Book cover for "My Mother She Killed Me, My Father He Ate Me: Forty New Fairy Tales"Suspension of belief comes easily to children. So much of early life takes place within that sliver of existence between dreaming and waking. They instinctively know bogeymen exist where the night-light refuses to shine. And if there are bogeymen and other monsters, then a hero must exist to balance the equation.

Adults, however, lose the luxury of such trust in the universe. There is no room for the unknown. Each twilight mystery is spotlighted with a sanitizing intensity. Productivity goals and career paths replace trolls with riddles and royal quests. And the hero never gets recognition for handling a full-time job, the carpool, and serving healthy meals on time.

Editor Kate Bernheimer’s 2010 collection My Mother She Killed Me, My Father He Ate Me: Forty New Fairy Tales, brings some of that magic back to adulthood. From Joy Williams’ look at the work of John James Audubon through the eyes of Baba Yaga to Rabih Alameddine’s ovulatory take on Sleeping Beauty, these modern stories bring the reader into a subverted reality, heroes, and horrors.

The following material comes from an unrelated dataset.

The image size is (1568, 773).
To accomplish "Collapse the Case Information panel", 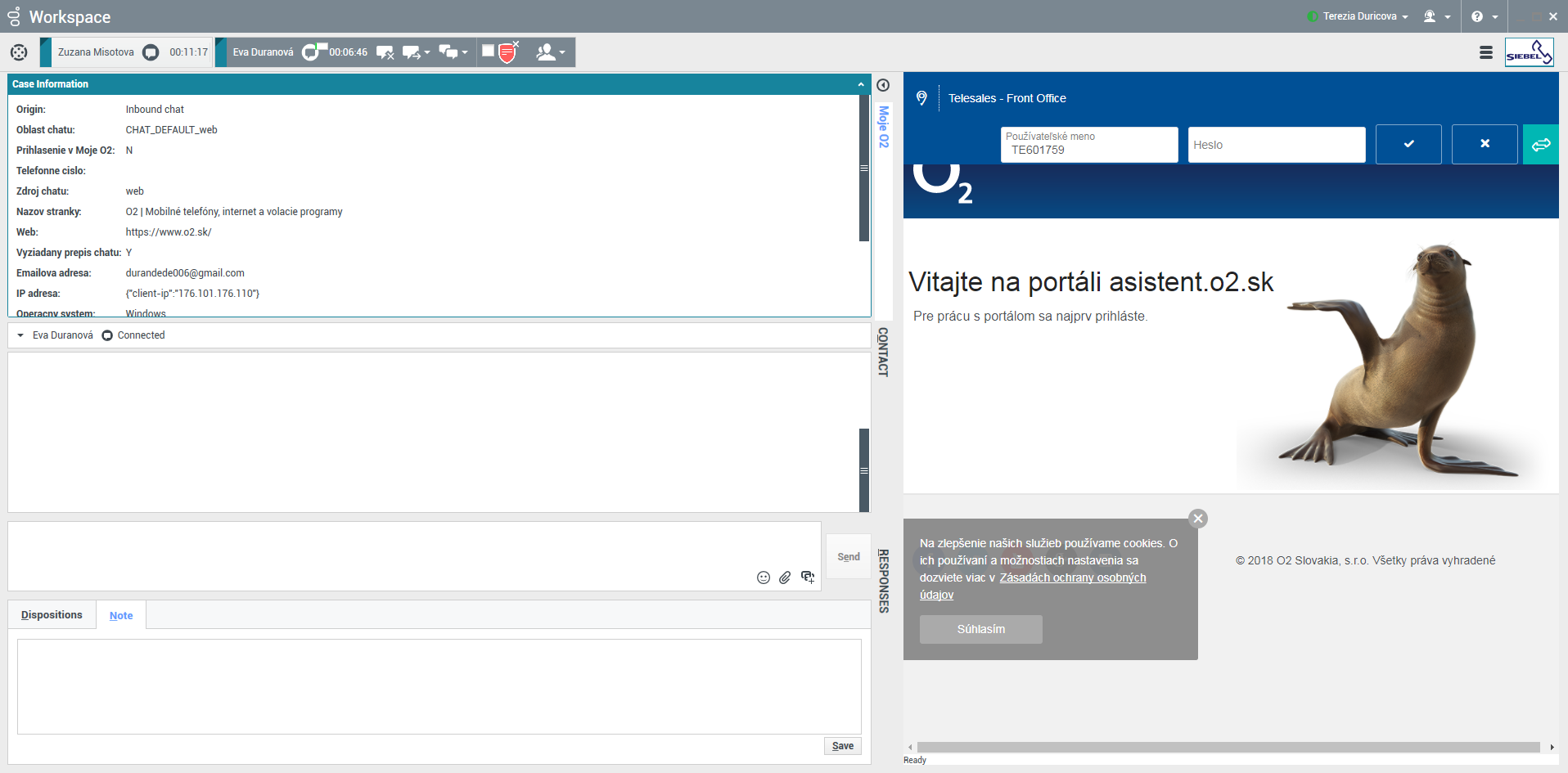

Like the bedtime stories of childhood, these new fairy tales transform the reader’s world into something a little like allegory and a little like a fun house mirror. These tales are moths: owned by the dark realms of imagination even as they yearn for the pyrogenic light of reality. They flutter in the shadows where the conscious mind cannot see clearly.

But they don’t stay there. They cannot. As fairy tales are governed by strict rules of justice and engagement, so is adulthood. Following each story, the authors offer explanations of varying lengths about why this story or why that take on it. It’s an informative addition, but comes off shamefacedly academic. It hints at a loss of youthful abandon for both the reader and writer. And therein lies the proof of how much this collection is needed. If even writers cannot play at fairy tales without rationalizing their actions, who can?